労働法

〔体系書〕

  • 菅野和夫『労働法』弘文堂(2010年4月・9版)……労働法全分野にわたる、実務法曹必携の最も権威ある体系書。最近は厚生労働省関係者も改訂に関わるようになった。結論はおおむね穏当で、多くの論点で判例を部分的ないし全面的に肯定する。とはいえ、全体を通じて理論書としての高度な学問的水準を維持しており、単なる実務の手引書ではない。とくに団体的労使関係法の分野では硬質な解釈論を展開する。文章自体は分かりやすく、読みやすいが、いかんせん分量があるので、初学者がこの一冊だけで労働法を理解し、あるいは菅野説を味わうのはかなり困難だろう。辞書として利用する人が多いが、受験対策上重要と思われる個所はできるかぎり精読しておきたい。
  • ☆水町勇一郎『労働法』有斐閣(2012年3月・4版)……判例をベースとした豊富な設例を用いて労働法を解説する「教科書」。序章において大きく紙幅を割いて,歴史的・社会的背景から労働法・判例の解釈や変遷を社会学的に分析している点に特色がみられる。内容は平易で,おおむね通説的な解釈に終始しており,非常に分かりやすい。組合関係法はやや薄いが,司法試験には充分な情報量があり,学生はもとより法務担当者にも人気があるようである。ただし,版を重ねるごとに厚みを増しており,試験直前にさっと通読するのは難しい分量になってきている。
  • 浅倉むつ子・島田陽一・盛誠吾『アルマ労働法』有斐閣(2011年8月・4版)……アルマにしては比較的厚い。通読用。
+++
**課題指示 A:** 本文によると、菅野和夫『労働法』(弘文堂)は何年何月刊行の第何版として挙げられているか答えなさい。

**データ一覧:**
+++
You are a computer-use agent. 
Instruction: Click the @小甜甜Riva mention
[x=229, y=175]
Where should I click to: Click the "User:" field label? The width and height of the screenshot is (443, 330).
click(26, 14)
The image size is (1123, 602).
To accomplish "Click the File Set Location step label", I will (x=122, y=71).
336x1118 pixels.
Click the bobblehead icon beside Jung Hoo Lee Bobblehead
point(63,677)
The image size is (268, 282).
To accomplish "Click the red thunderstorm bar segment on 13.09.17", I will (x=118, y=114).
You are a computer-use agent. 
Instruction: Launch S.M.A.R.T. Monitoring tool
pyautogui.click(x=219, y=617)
+++
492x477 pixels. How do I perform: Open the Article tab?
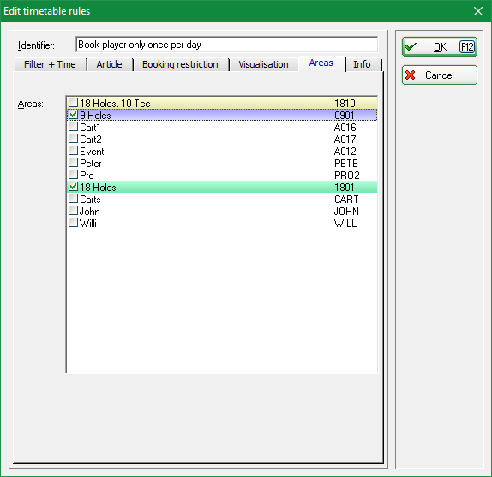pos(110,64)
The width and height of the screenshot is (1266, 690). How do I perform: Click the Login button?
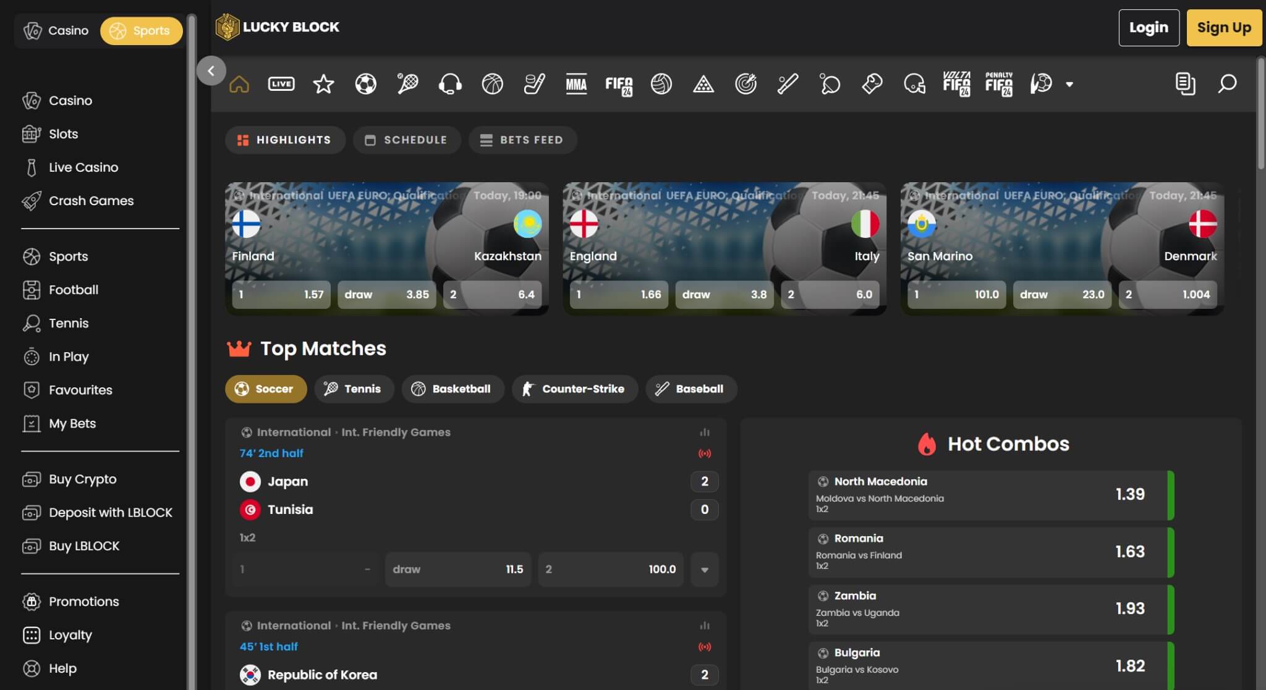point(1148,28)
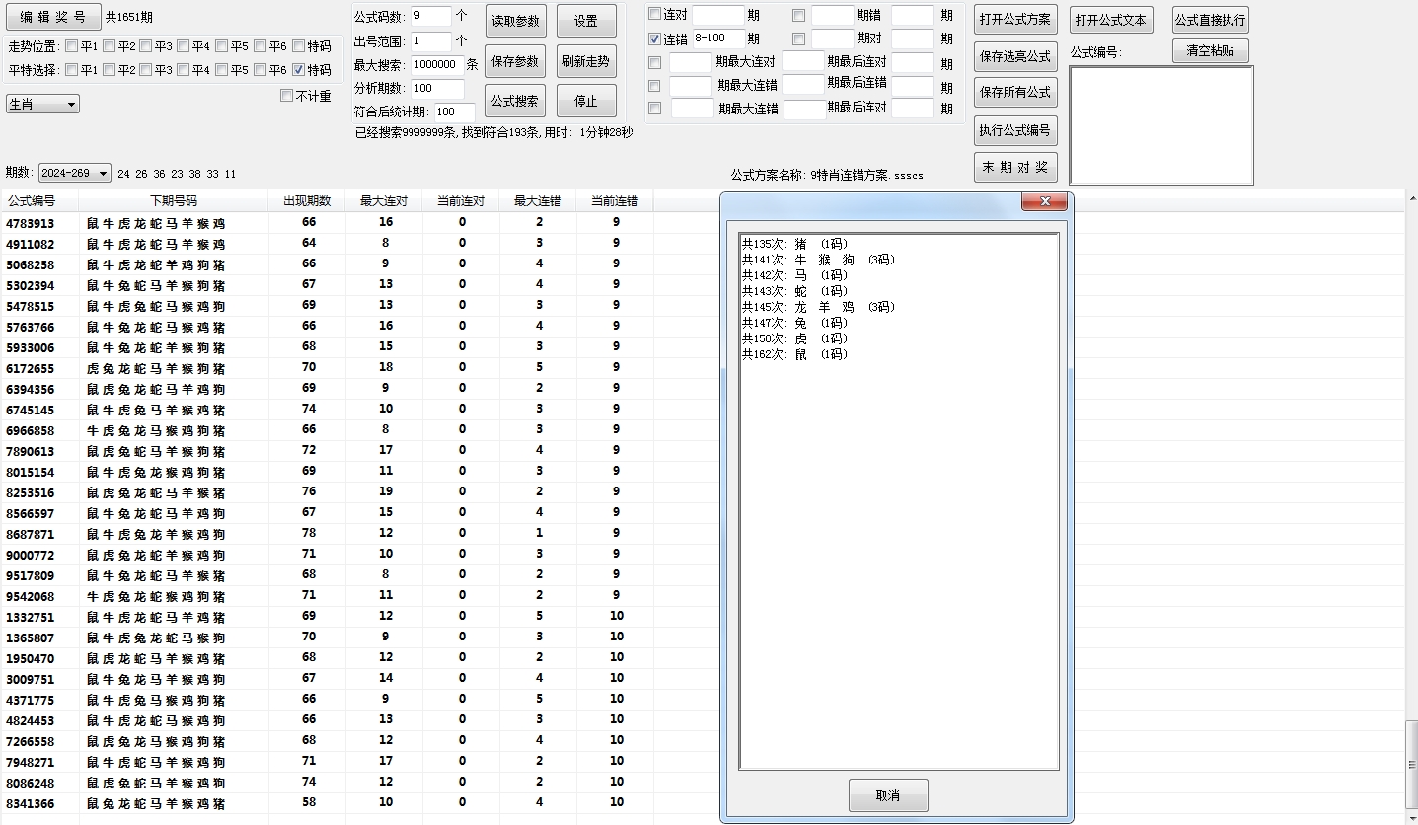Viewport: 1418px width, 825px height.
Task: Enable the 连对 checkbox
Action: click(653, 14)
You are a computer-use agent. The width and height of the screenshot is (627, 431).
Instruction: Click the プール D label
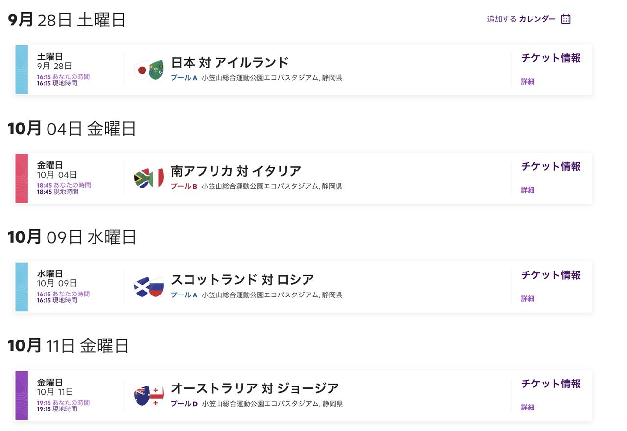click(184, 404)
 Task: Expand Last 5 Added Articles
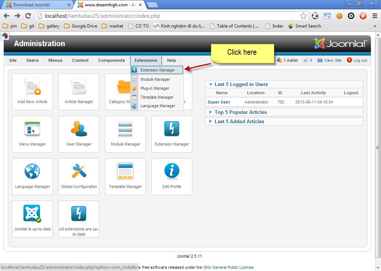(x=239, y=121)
+++
**課題指示 B:** 記録のうち、「492x477 pixels. How」を含む行から「(x=239, y=121)」を含む行までを、両端の行も含めてそのまま書き写しなさい。画像は解答に含めないこと。

**解答結果 A:** 2010年4月刊行の第9版です。

**解答結果 B:**
492x477 pixels. How do I perform: Open the Article tab?
pos(110,64)
The width and height of the screenshot is (1266, 690). How do I perform: Click the Login button?
point(1148,28)
Viewport: 1418px width, 825px height.
Task: Enable the 连对 checkbox
Action: click(653, 14)
You are a computer-use agent. The width and height of the screenshot is (627, 431).
Instruction: Click the プール D label
click(184, 404)
 Task: Expand Last 5 Added Articles
(x=239, y=121)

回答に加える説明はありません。